◆ Task directions ◆
Whatever lies between the line with "You are a computer-use agent." and the end of the data, both included, must be copied exactly and without pictures.

====== Provided records ======

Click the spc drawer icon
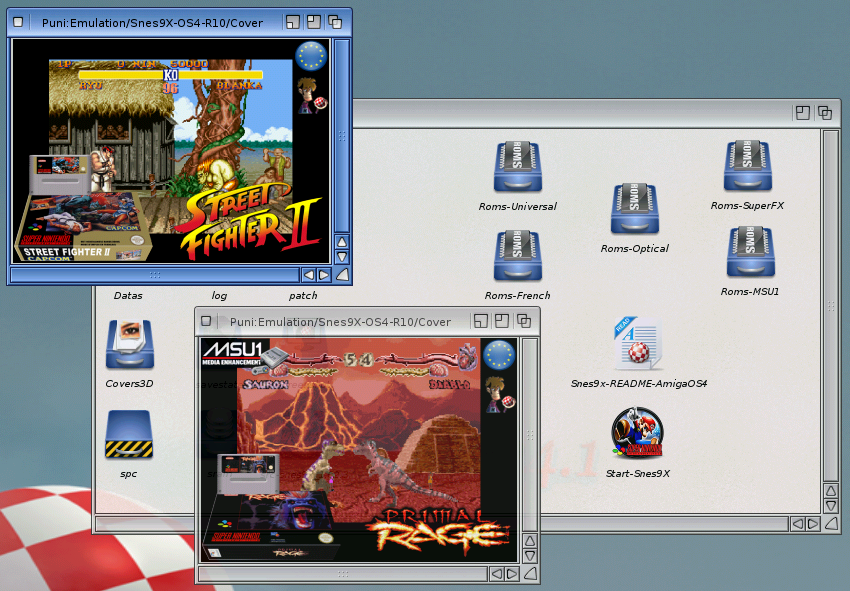click(128, 434)
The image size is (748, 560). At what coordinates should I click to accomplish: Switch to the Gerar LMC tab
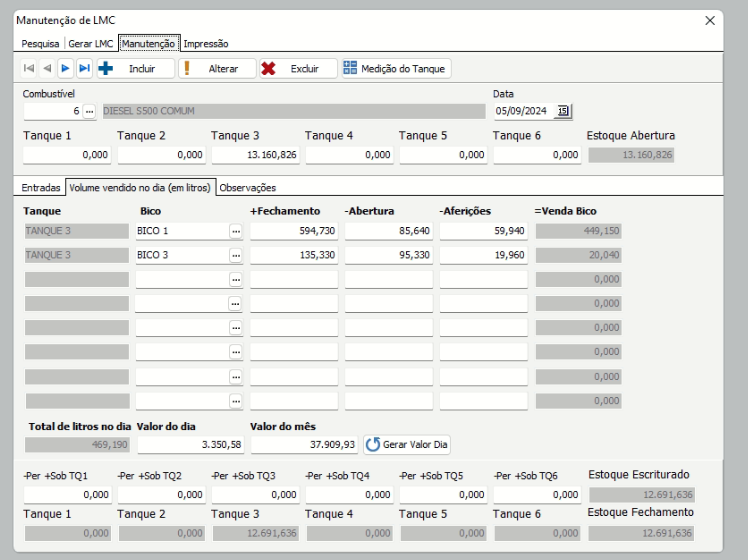(90, 44)
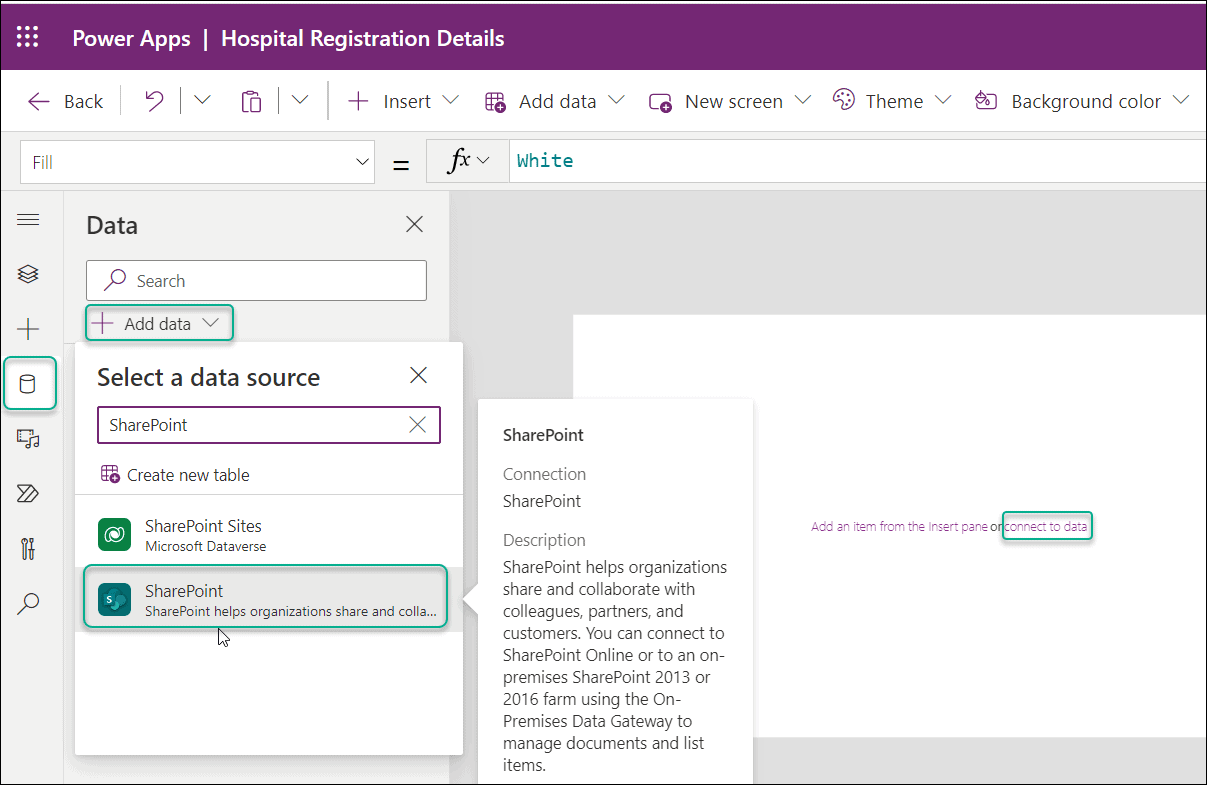Expand the Insert menu dropdown
The height and width of the screenshot is (785, 1207).
click(x=451, y=100)
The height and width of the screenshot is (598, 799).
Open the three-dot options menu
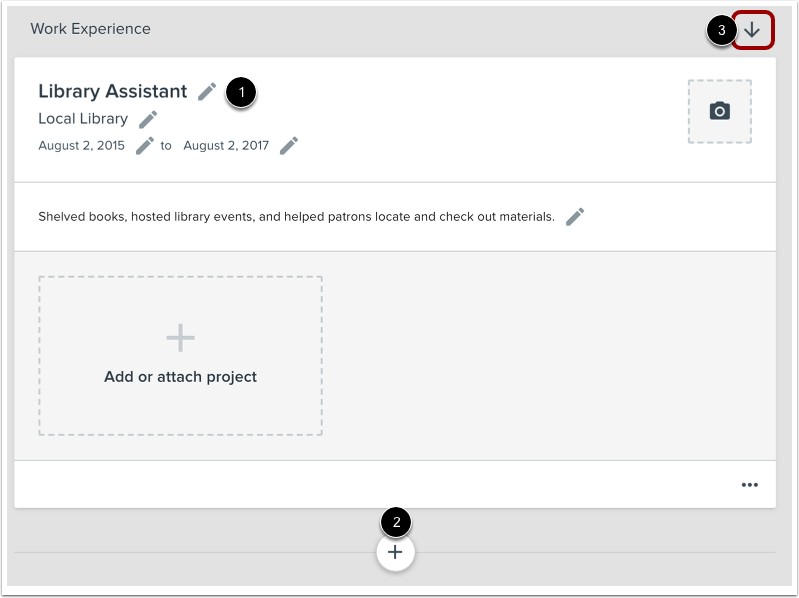pos(749,485)
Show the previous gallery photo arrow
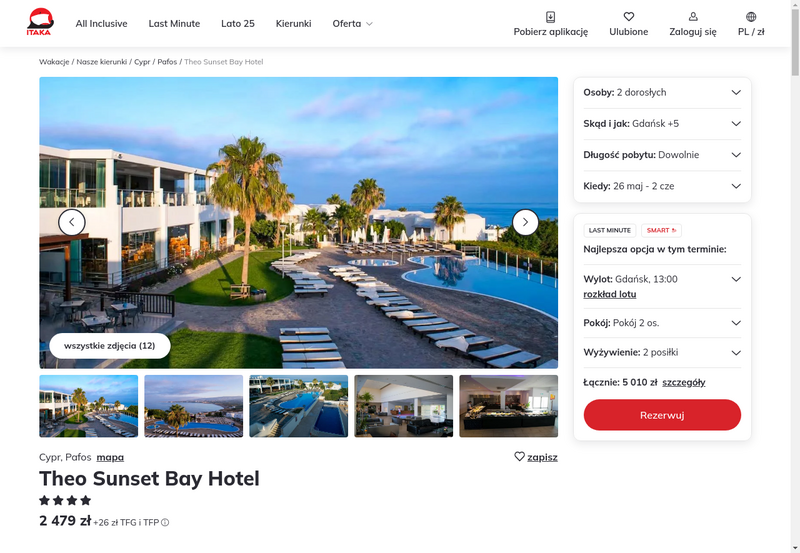Viewport: 800px width, 553px height. (x=71, y=222)
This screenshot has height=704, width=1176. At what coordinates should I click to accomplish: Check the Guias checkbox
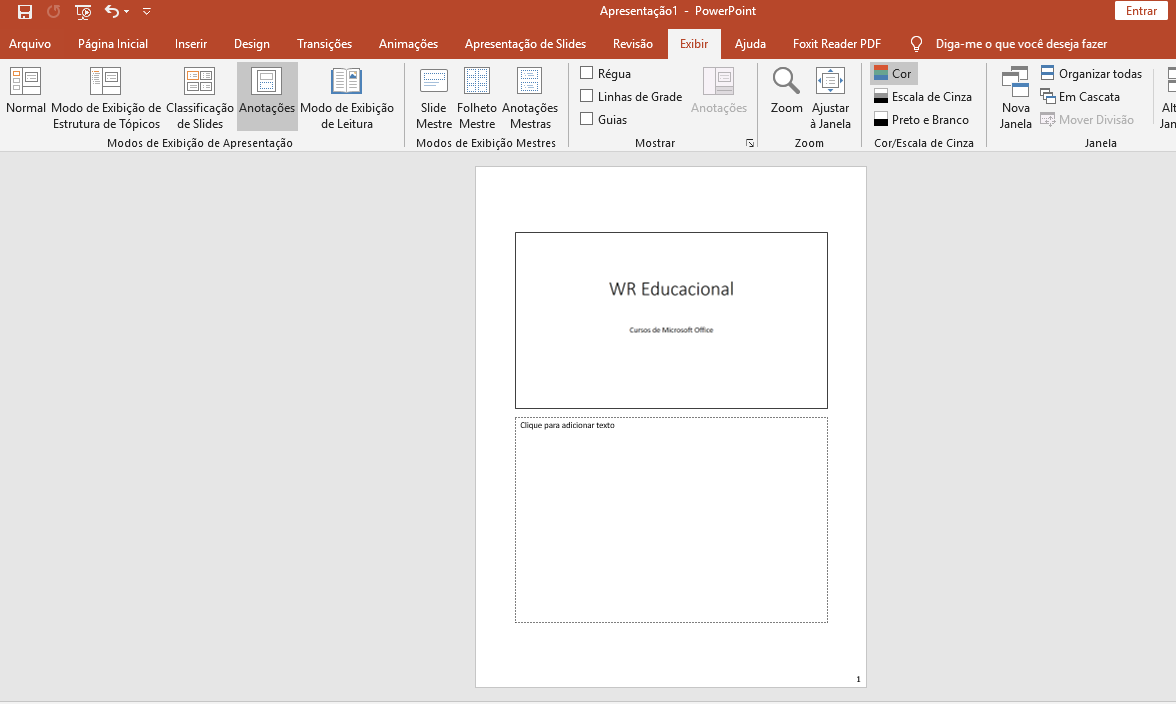point(587,119)
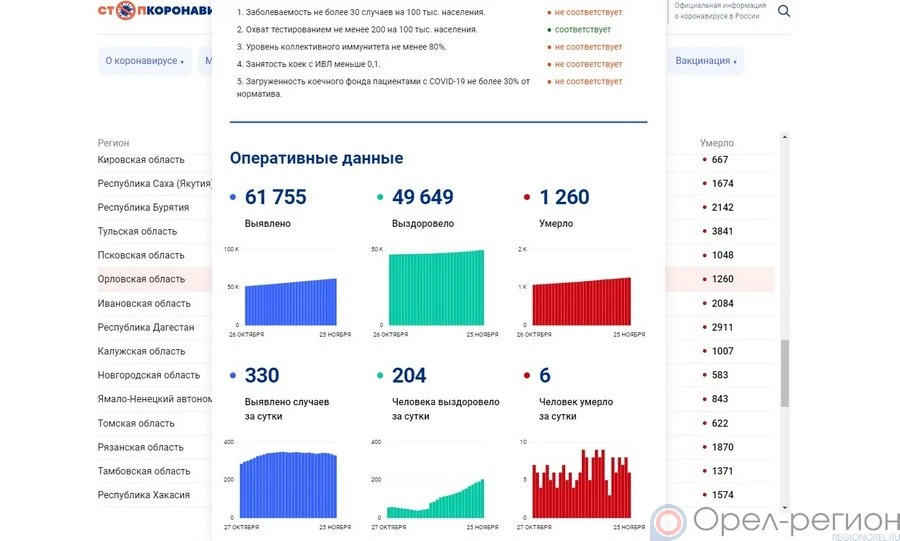Click the Stopcoronavirus site logo
The height and width of the screenshot is (541, 900).
(155, 12)
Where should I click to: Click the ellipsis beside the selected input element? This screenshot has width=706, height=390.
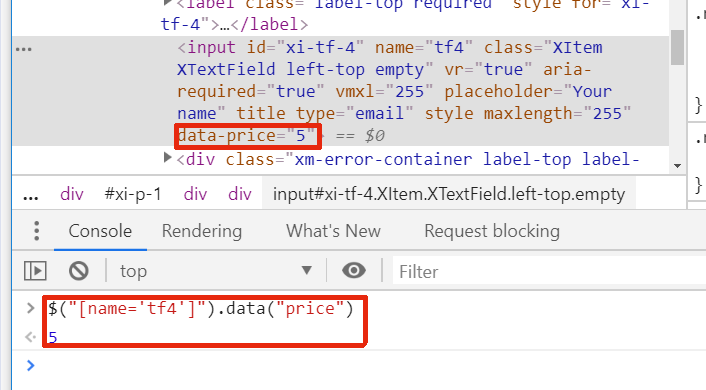coord(24,49)
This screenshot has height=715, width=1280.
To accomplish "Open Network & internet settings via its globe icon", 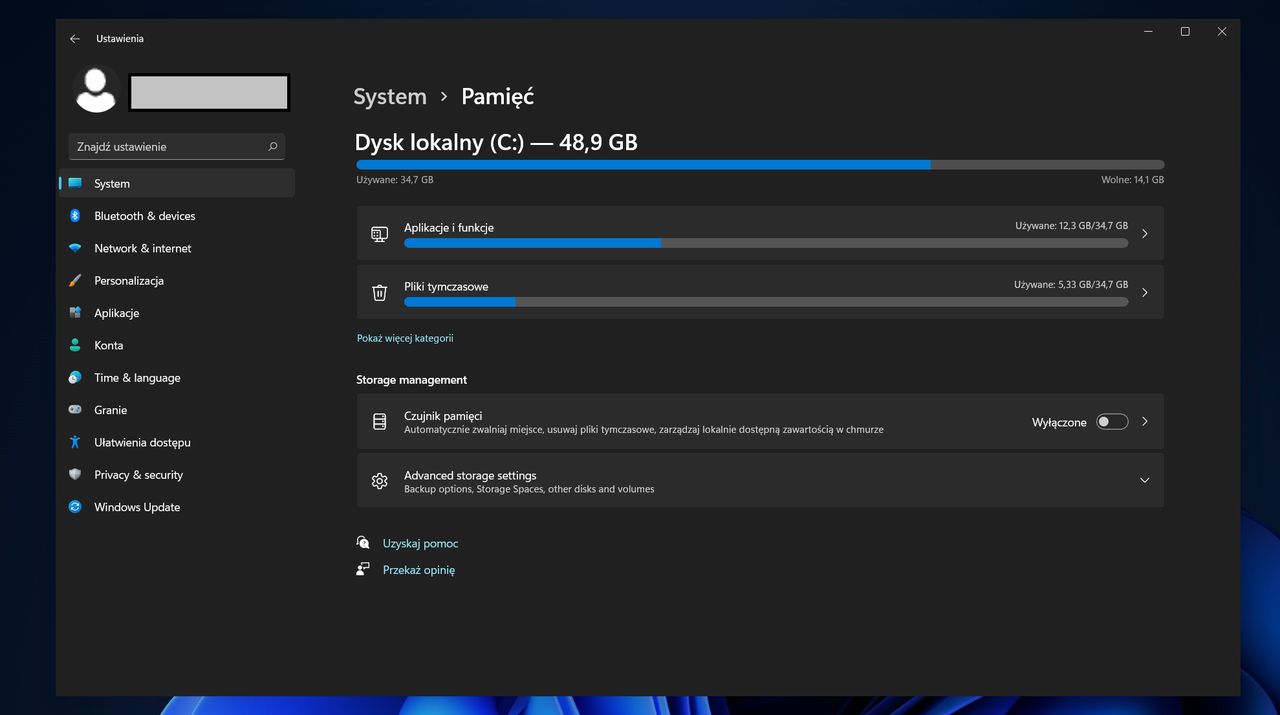I will (x=75, y=248).
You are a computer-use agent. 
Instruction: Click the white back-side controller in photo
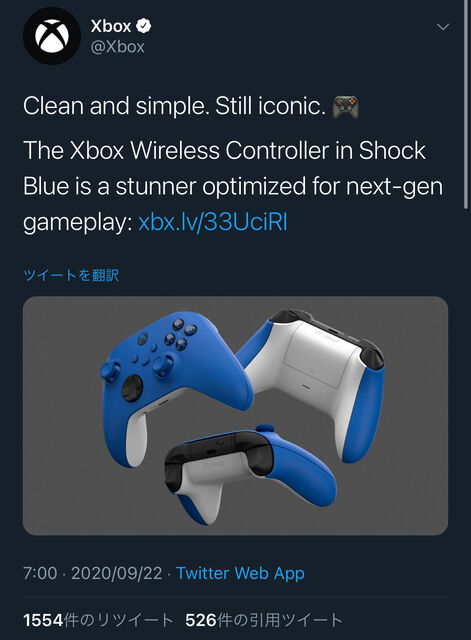(x=312, y=380)
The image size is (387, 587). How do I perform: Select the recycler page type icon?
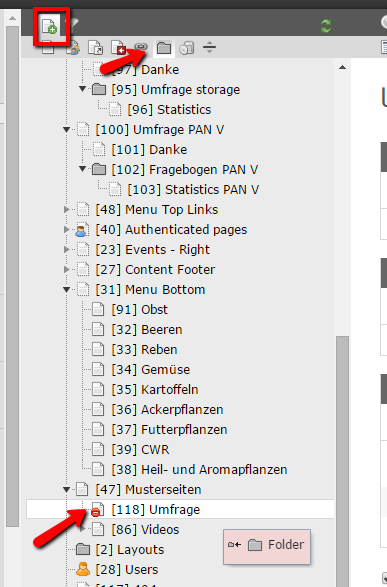(186, 48)
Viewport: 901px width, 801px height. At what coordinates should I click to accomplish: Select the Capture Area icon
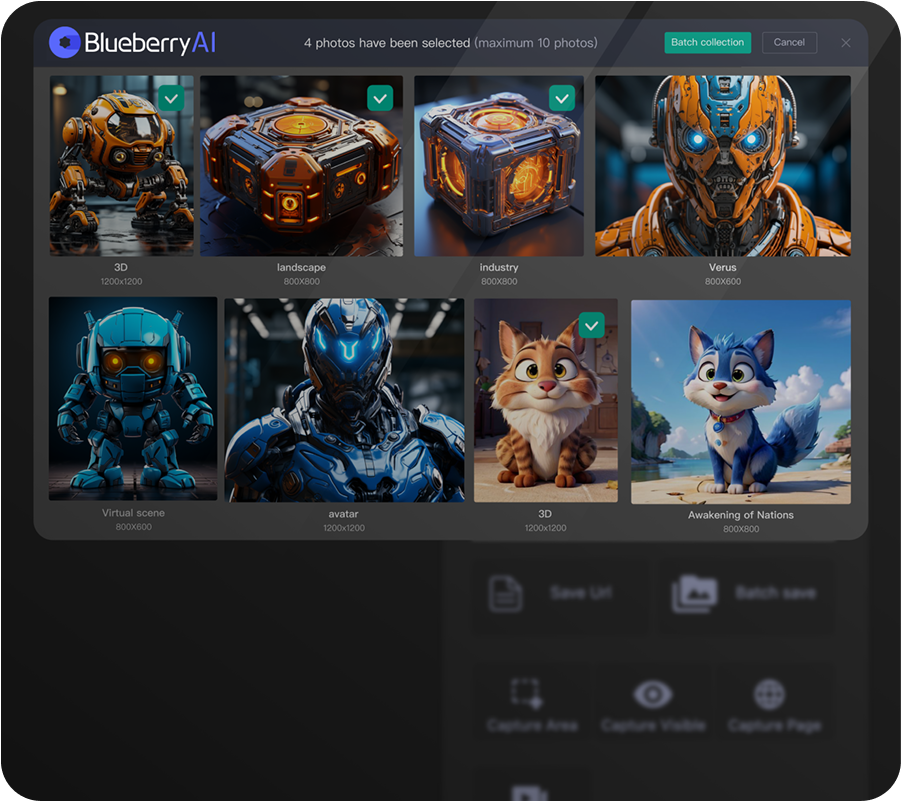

======

◆ Answer to this task ◆
You are a computer-use agent. 
Instruction: Click the white back-side controller in photo
(x=312, y=380)
The image size is (387, 587). How do I perform: Select the recycler page type icon?
(186, 48)
Viewport: 901px width, 801px height. At what coordinates should I click to accomplish: Select the Capture Area icon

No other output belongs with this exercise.